→ **REQUIREMENT**
Go to the line containing "Screen dimensions: 2149x1097" and retype it and every later line exactly as written, up to the last line of the entries. Keep pictures out.

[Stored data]
● ● ● ● ● ● ●
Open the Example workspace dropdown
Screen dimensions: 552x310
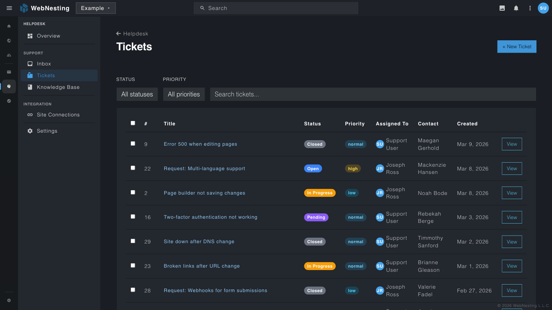(x=96, y=8)
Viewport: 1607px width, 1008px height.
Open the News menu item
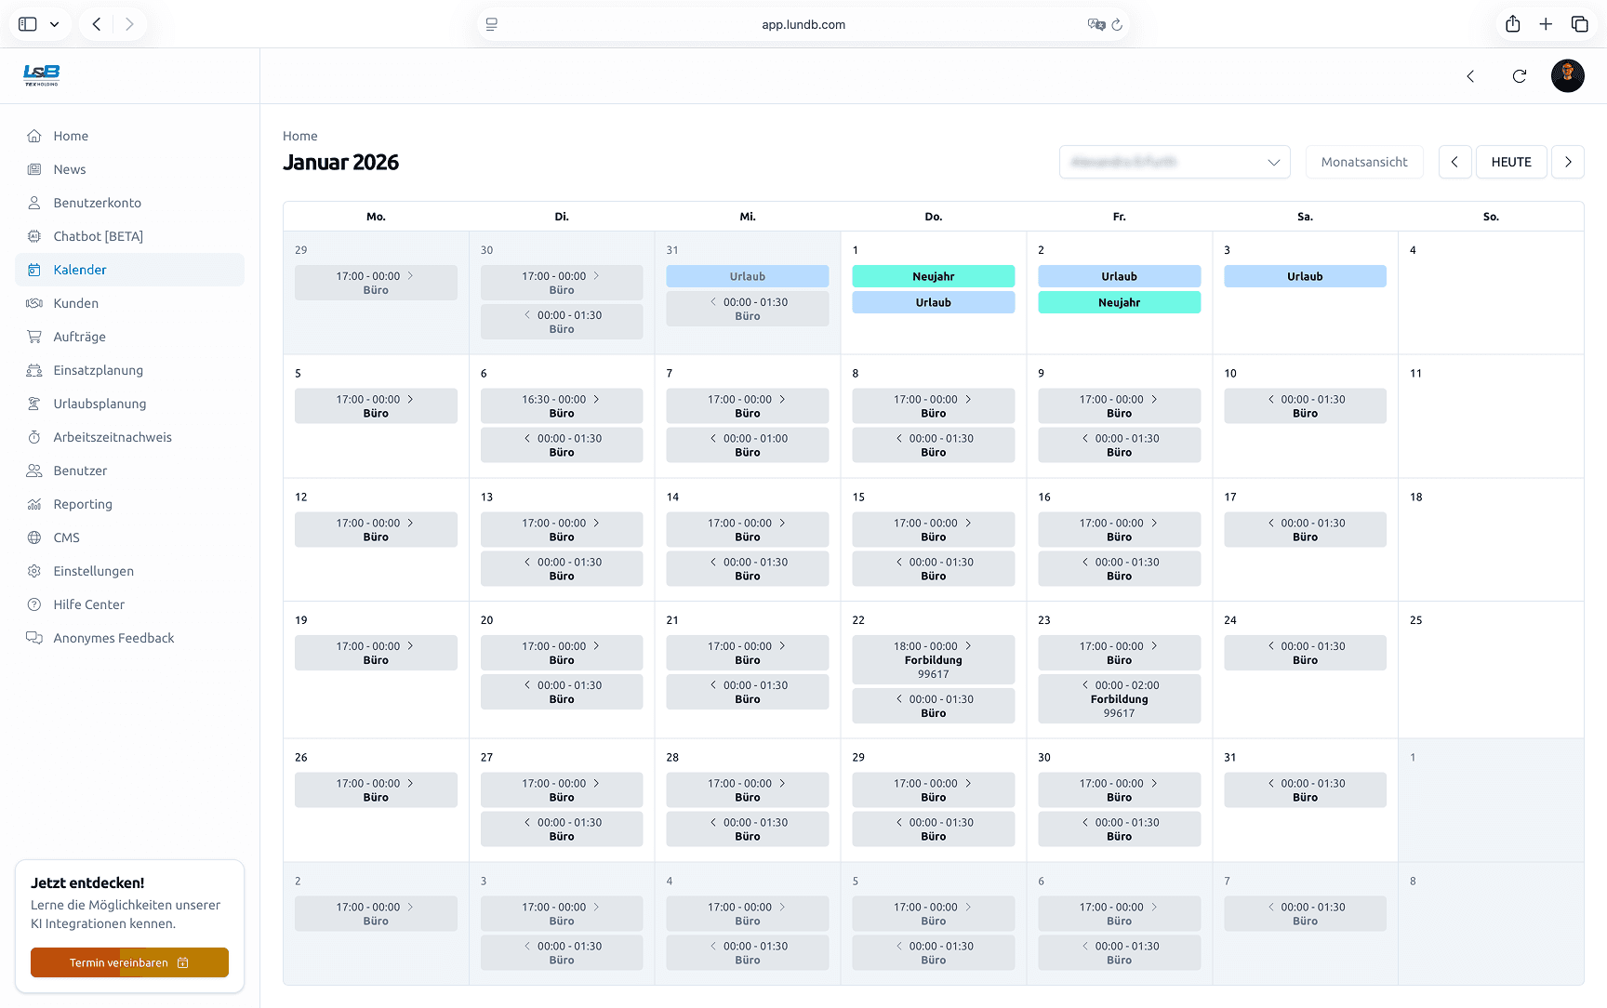(x=69, y=169)
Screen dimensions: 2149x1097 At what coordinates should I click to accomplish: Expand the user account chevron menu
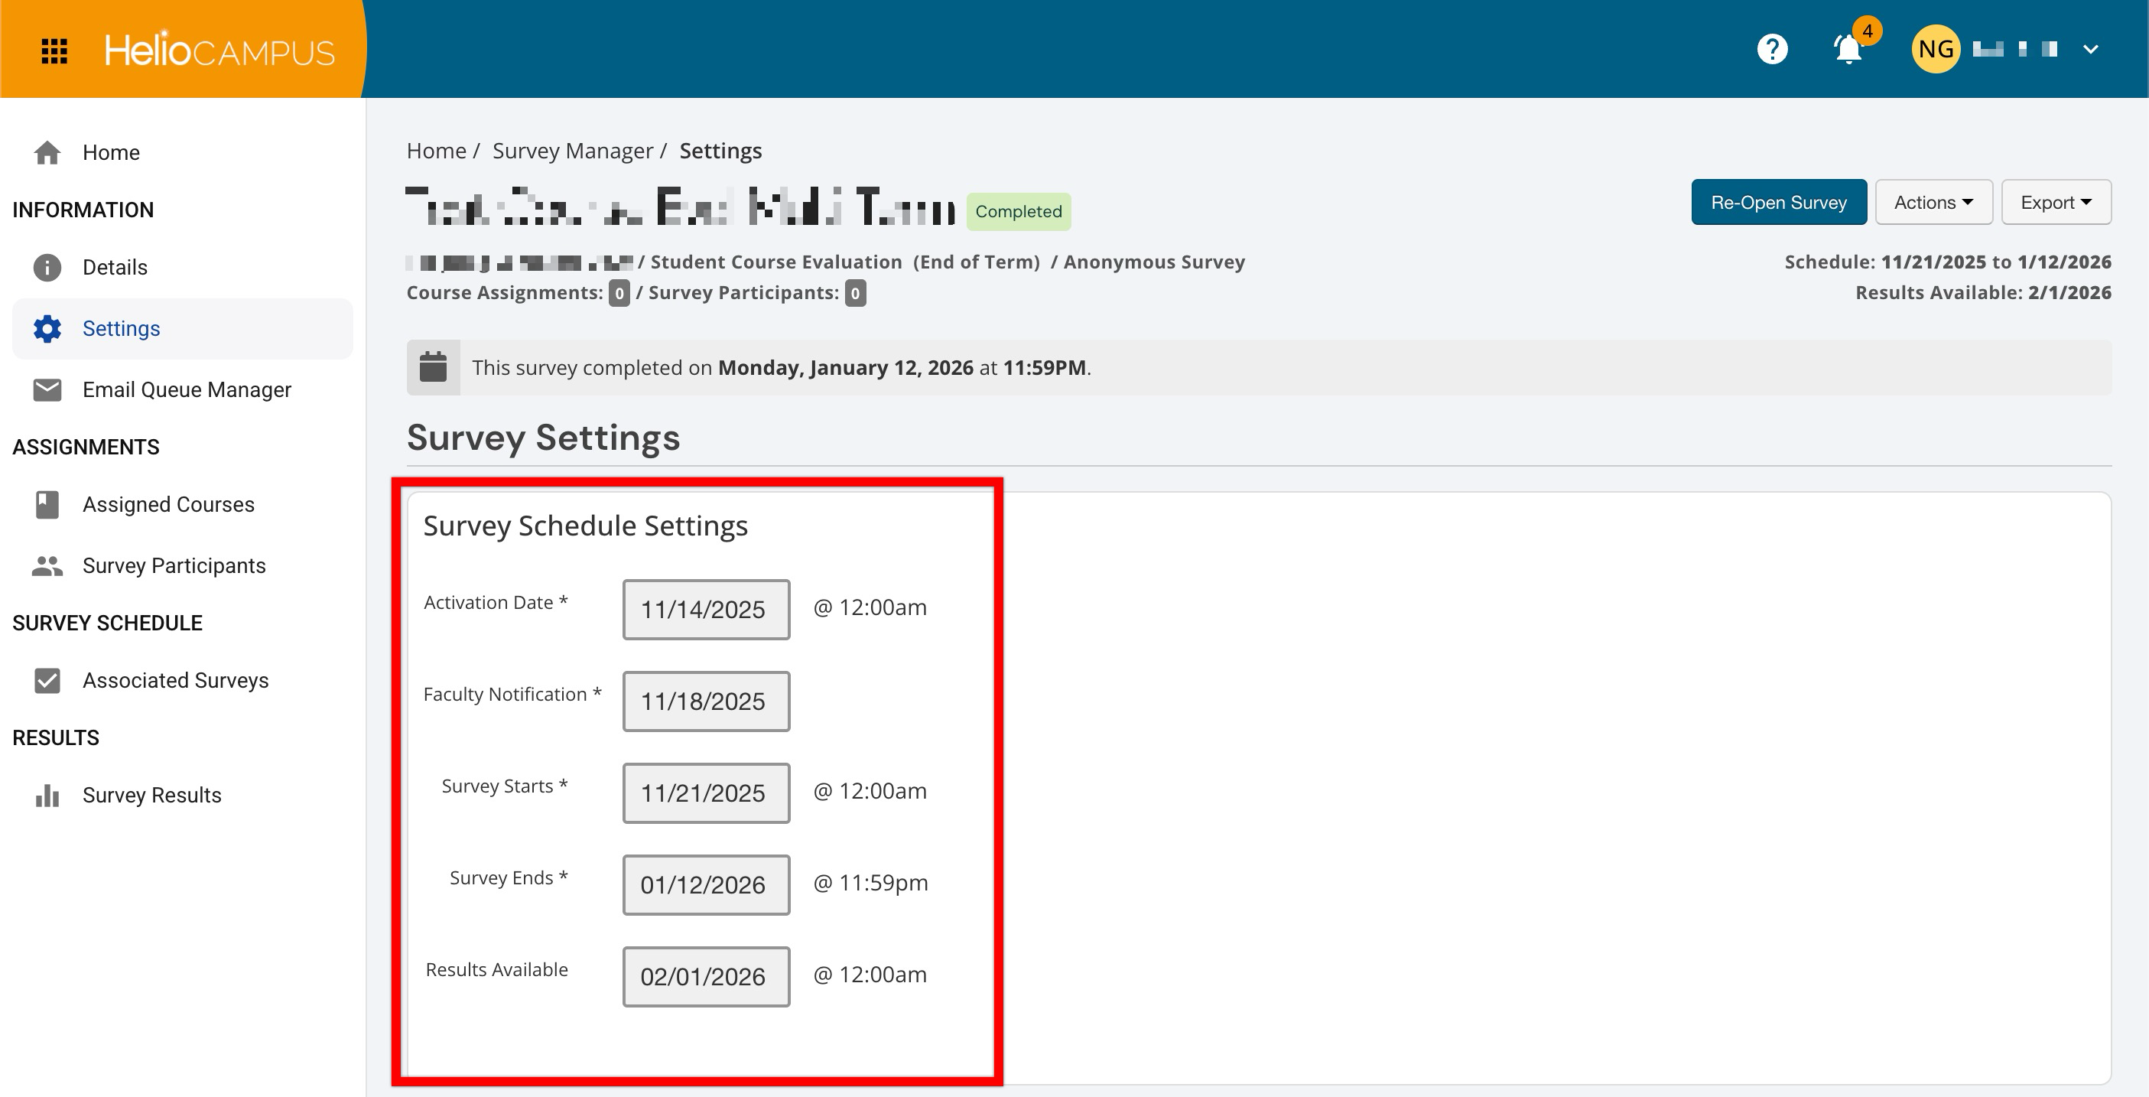2091,49
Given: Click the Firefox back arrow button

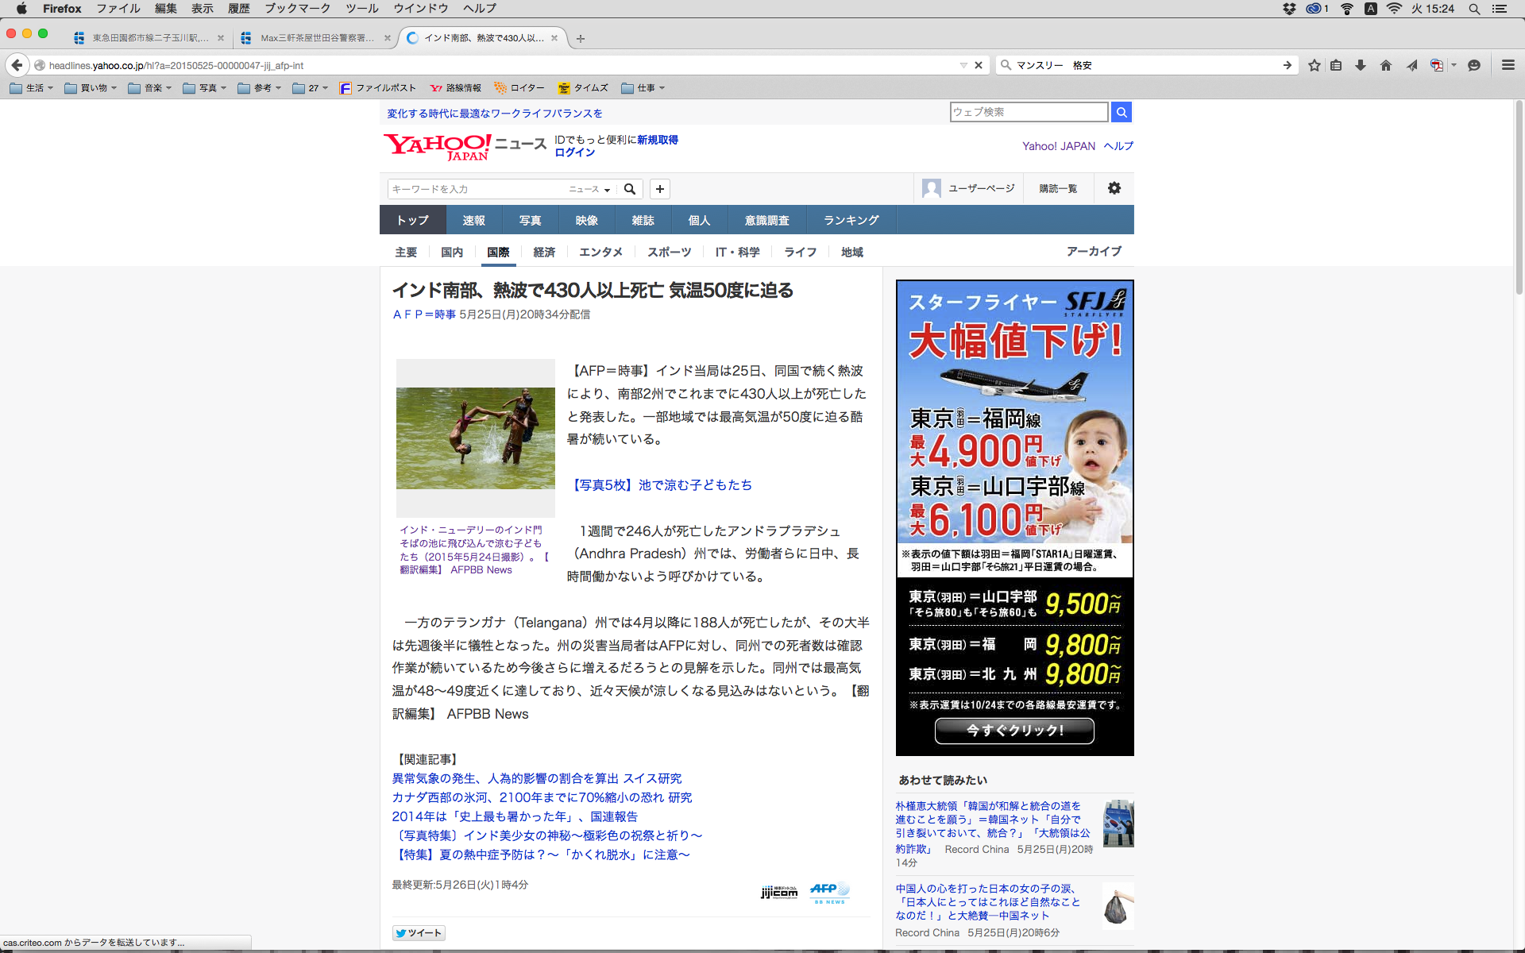Looking at the screenshot, I should tap(17, 65).
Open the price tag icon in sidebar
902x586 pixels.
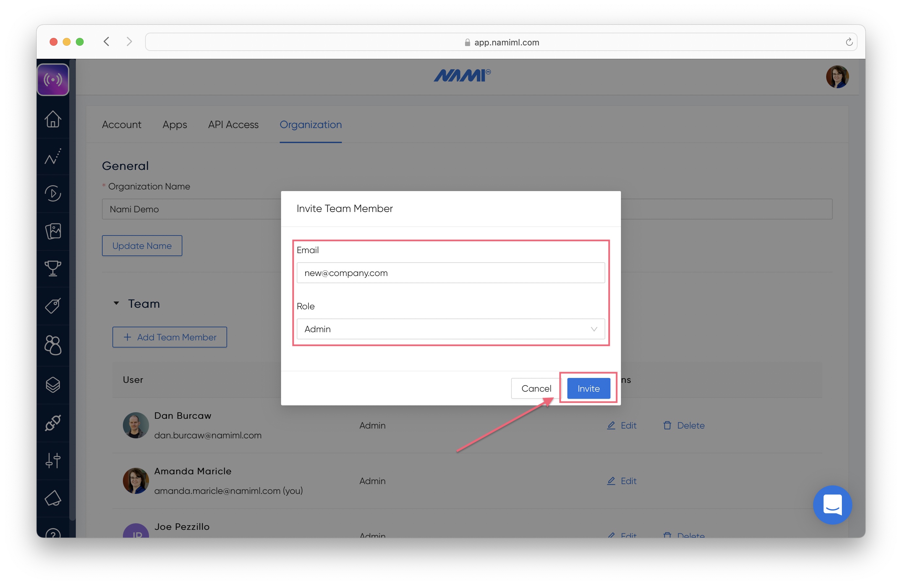53,305
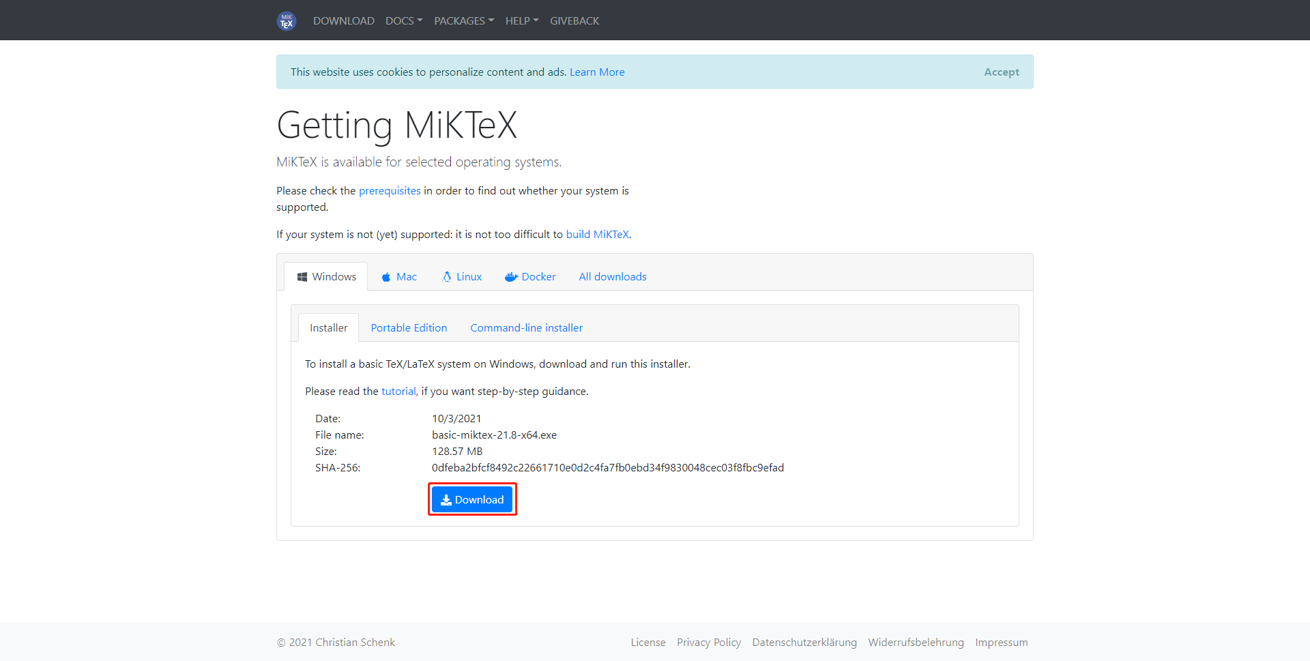Click the Windows icon on the Windows tab

(x=302, y=276)
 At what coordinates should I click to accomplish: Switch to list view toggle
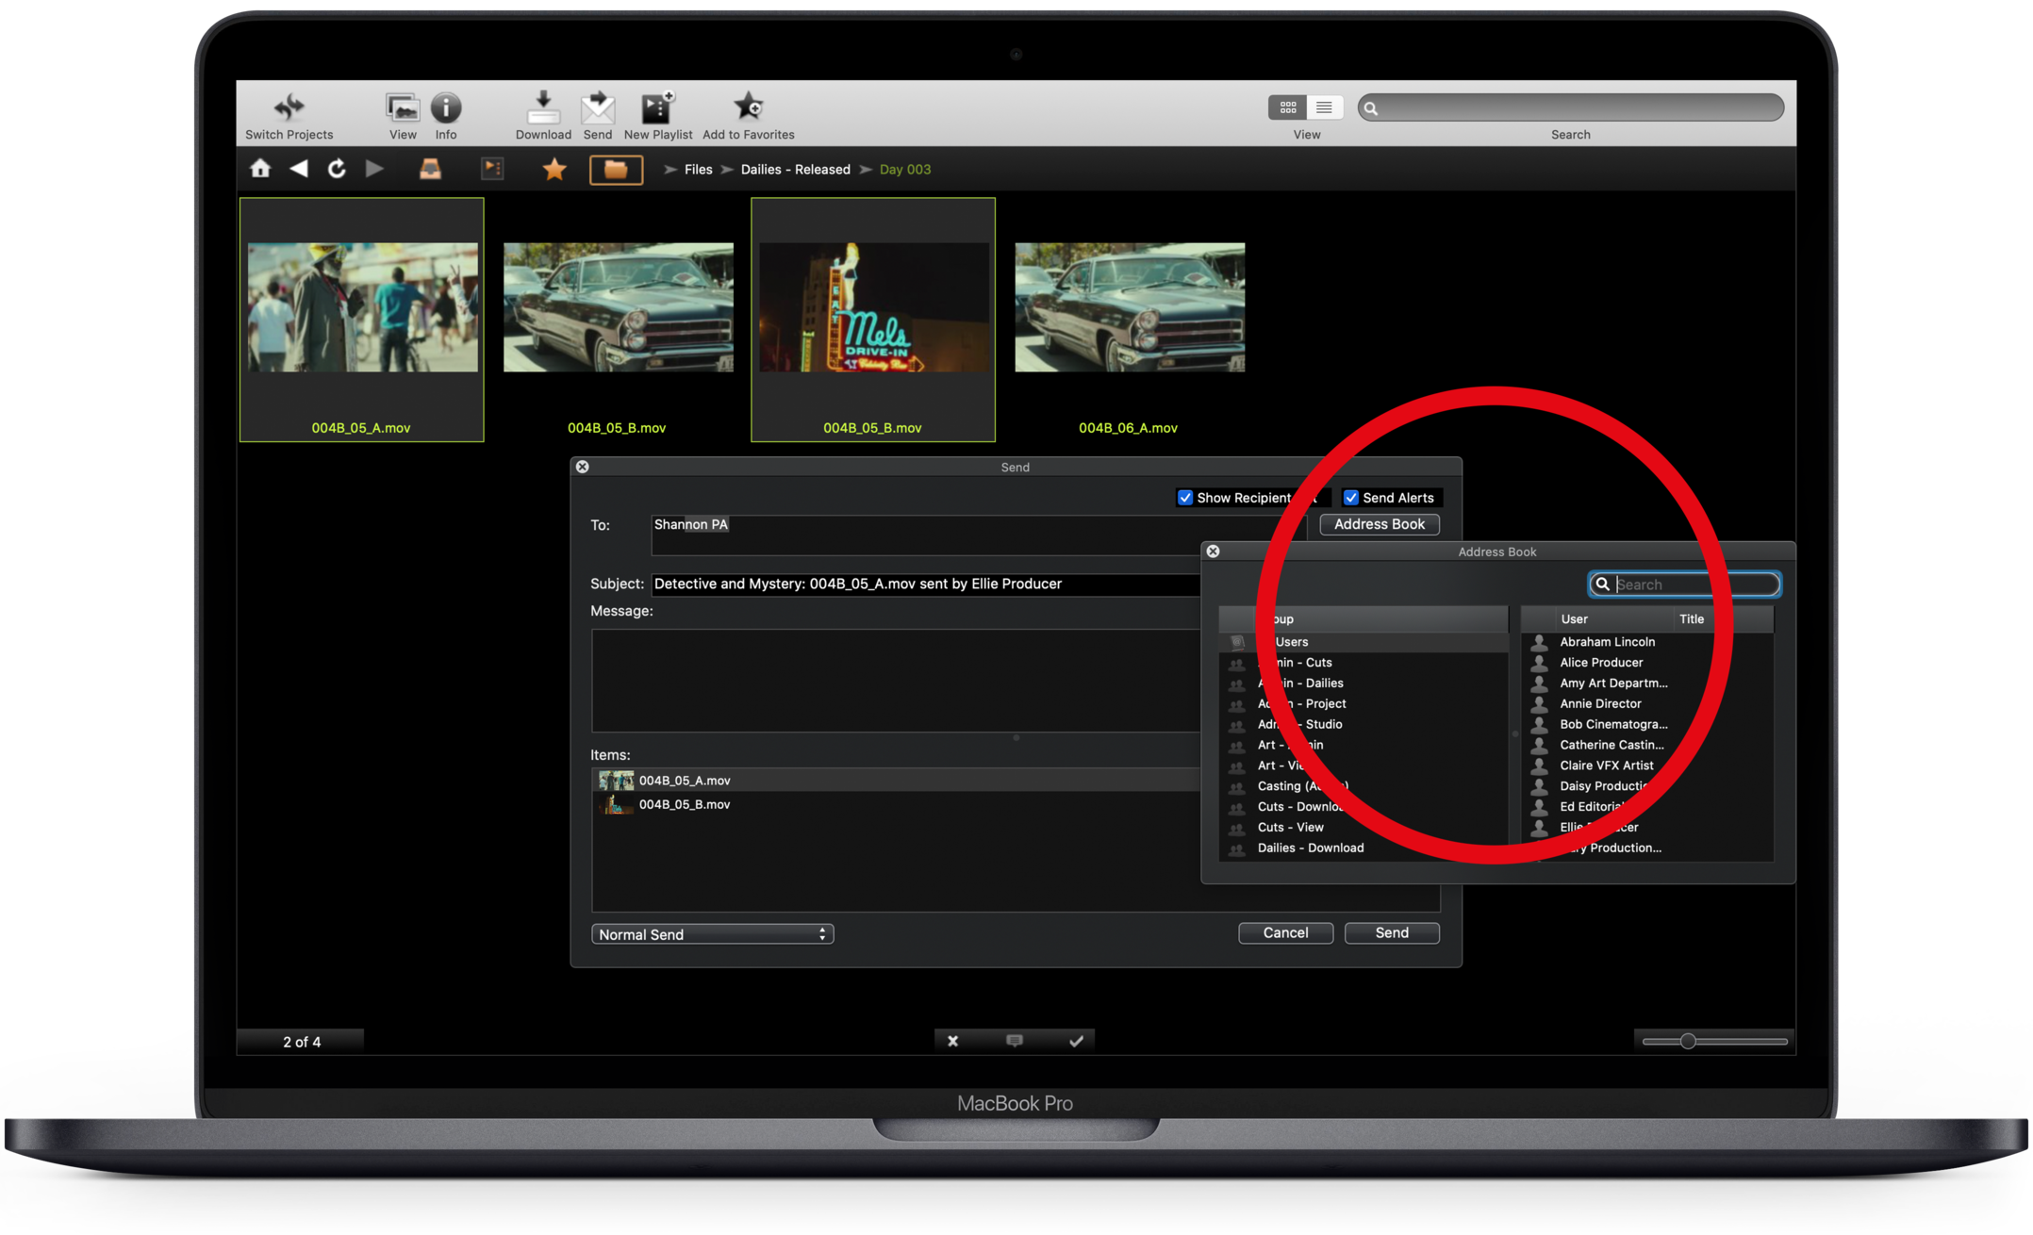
● ● ● ● ● ● ●
→ **RESPONSE TO THE EXERCISE**
Screen dimensions: 2149x1097 At what coordinates should I click to accomplish: Expand the user account chevron menu
2091,49
Given: Click the Firefox back arrow button

Looking at the screenshot, I should tap(17, 65).
Open the price tag icon in sidebar
902x586 pixels.
53,305
Click the Windows icon on the Windows tab

(x=302, y=276)
 At what coordinates should I click to accomplish: Switch to list view toggle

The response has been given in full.